The Museum of the American Indian’s 1989 transfer to the Smithsonian Institution and creation of the National Museum of the American Indian brought substantial changes to all aspects of the museum. In addition to updating collections management and other operations, attitudes toward the collections changed. Where the collection had served George Heye’s mission—“the preservation of everything pertaining to our American tribes”—the NMAI’s mission, with its emphasis on partnership with Native people and their contemporary lives, has spurred different collections-development strategies and programmatic efforts as well as consultations with community representatives on appropriate standards of care, modes of exhibition and interpretation, and the museum’s overall operations. The NMAI’s most visible achievements have been the opening of the George Gustav Heye Center in New York City in 1994 and the NMAI building on the National Mall in Washington, D.C., in 2004; construction of the NMAI’s Cultural Resources Center in Suitland, Maryland, in 1999; and the subsequent move of the collections from the “Research Branch” in the Bronx, which gave the collections the home they deserved.

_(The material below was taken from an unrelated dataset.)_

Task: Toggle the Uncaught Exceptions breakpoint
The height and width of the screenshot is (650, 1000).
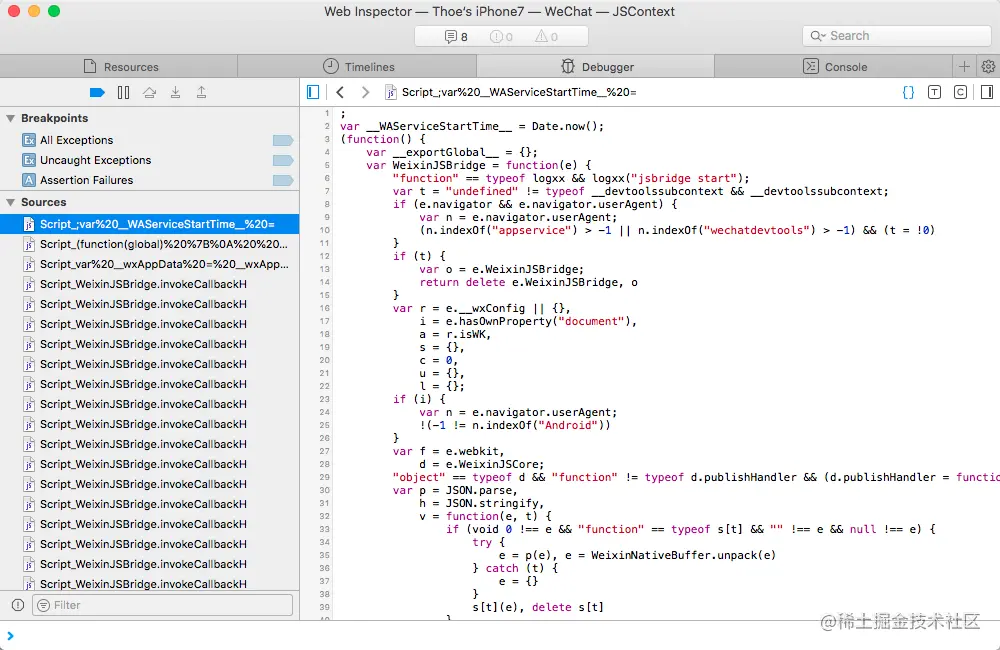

The Cultural Resources Center (CRC), designed with Native input and cultural considerations to be the home of the collections, remains a focal point for many of the NMAI’s Native constituents. As a public institution that holds part of the Smithsonian’s National Collections, the NMAI takes its role very seriously, especially in terms of providing stewardship—dutiful care of what essentially belongs to others—for objects that represent collective Native heritage. In preparation for the collections’ move from New York, tribal representatives reviewed regional collections to provide guidance on appropriate preparation of the collections, their transport, and segregation of sensitive materials and special handling, both during the move and at the CRC. Organization of the collections at CRC according to tribal origins—rather than physical type, such as textiles or baskets—allows tribal visitors rapid visual and physical access to their cultural holdings, and sensitive materials are physically separated from objects of daily life, thus allowing visitors to work with collections without risk of encountering sensitive collections. Through NMAI research, exhibit preparation, visiting artists’ programs, and other work, the museum constantly hosts Native and non-Native scholars and researchers whose continued responses to the collections contribute to their better understanding. These and other contacts, as well as the NMAI’s increasing public visibility, have also brought about expanded opportunities for building and diversifying the collections in line with the NMAI’s mission as well as new directions for interpretive uses of the collections by the NMAI and others. Since the MAI’s transfer to the Smithsonian in 1989 and the inculcation of different attitudes about the collections, the NMAI has made great strides in continuing to build the collection through donations, purchases, and commissions, and emphasizing modern and contemporary arts.